JAKARTA, GLOBALPLANET. - Hal ini diungkapkan DPP Asosiasi Petani Kelapa Sawit Indonesia (APKASINDO) yang telah menerima laporan dari petani sawit peserta IDAPERTABUN. Sebagai informasi, IDAPERTABUN adalah program Kementerian Pertanian penyediaan dana petani peserta Perkebunan Inti-Rakyat dalam kegiatan peremajaan kebun sawit. Sudah banyak petani plasma yang menulis laporannya ke DPP APKASINDO, catatan kami dari 11 provinsi, yang terakhir adalah petani plasma PT Sinarmas.

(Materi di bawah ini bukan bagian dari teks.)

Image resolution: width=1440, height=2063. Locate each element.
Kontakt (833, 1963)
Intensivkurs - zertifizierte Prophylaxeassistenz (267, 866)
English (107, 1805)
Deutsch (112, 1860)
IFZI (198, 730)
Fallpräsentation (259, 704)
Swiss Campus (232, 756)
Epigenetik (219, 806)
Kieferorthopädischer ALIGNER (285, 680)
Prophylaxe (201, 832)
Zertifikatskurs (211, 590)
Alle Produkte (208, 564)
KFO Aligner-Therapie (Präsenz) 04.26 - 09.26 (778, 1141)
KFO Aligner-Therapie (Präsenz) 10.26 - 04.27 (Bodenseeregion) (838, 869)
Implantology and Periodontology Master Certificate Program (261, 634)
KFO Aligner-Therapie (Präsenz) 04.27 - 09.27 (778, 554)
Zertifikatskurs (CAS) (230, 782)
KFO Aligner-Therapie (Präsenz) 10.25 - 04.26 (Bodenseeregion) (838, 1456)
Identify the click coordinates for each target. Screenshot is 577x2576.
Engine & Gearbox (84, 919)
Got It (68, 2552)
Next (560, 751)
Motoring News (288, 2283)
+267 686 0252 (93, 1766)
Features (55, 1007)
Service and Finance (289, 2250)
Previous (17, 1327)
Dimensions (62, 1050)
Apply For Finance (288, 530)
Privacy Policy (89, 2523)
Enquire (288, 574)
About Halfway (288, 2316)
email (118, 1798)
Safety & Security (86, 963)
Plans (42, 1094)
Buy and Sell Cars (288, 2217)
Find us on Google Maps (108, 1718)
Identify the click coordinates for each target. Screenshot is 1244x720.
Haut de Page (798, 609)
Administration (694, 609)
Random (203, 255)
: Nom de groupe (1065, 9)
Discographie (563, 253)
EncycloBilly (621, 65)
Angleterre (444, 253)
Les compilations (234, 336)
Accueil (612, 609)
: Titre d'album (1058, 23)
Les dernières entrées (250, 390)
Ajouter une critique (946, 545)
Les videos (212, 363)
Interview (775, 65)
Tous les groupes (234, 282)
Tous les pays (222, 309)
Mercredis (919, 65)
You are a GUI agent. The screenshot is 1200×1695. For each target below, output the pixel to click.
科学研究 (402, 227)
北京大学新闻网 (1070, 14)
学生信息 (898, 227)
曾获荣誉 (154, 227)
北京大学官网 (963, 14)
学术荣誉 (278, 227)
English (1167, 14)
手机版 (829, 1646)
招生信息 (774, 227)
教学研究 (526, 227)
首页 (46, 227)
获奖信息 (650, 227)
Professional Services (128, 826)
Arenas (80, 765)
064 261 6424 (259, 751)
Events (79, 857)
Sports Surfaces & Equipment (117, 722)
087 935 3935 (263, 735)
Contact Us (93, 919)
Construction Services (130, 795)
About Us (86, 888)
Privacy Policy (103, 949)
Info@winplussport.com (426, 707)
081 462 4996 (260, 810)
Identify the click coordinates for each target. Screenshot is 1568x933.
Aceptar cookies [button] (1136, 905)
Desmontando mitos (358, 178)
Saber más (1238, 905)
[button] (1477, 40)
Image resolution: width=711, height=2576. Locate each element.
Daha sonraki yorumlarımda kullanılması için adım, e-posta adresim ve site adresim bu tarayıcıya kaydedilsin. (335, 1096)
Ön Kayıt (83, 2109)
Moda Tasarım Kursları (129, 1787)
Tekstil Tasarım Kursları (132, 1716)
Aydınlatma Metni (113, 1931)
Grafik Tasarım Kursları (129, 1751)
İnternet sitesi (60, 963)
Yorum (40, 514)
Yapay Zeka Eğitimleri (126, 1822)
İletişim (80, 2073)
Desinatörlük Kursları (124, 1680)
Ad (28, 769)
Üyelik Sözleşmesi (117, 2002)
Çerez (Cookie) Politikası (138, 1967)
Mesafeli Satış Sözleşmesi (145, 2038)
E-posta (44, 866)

“Kami sudah tiga kali mengadakan pertemuan dengan petani plasma Sinarmas, kebetulan petani plasma Sinarmas ini adalah anggota tetap APKASINDO,” ujar Dr (c) Ir. Gulat Manurung, MP, CAPO, Ketua Umum DPP APKASINDO.
Ia menjelaskan banyak petani plasma melalui kelompok tani dan koperasi yang meminta pendampingan dari APKASINDO terkait IDAPERTABUN.
"Kami sudah menyiapkan langkah hukum untuk menolong anggota kami, kami sangat serius. Karena ini berkaitan suksesnya Program Strategis Presiden Jokowi-Amin yaitu Peremajaan Sawit Rakyat (PSR). Ya petani ini akan terkendala PSR karena dana pendamping PSR dari BPDPKS yang Rp 30 juta. Kekurangannya diharapkan petani dari tabungan IDAPERTABUN ini. Menurut saya ini sangat konyol dan brutal cara kerja Bumi Putera,” jelas Gulat.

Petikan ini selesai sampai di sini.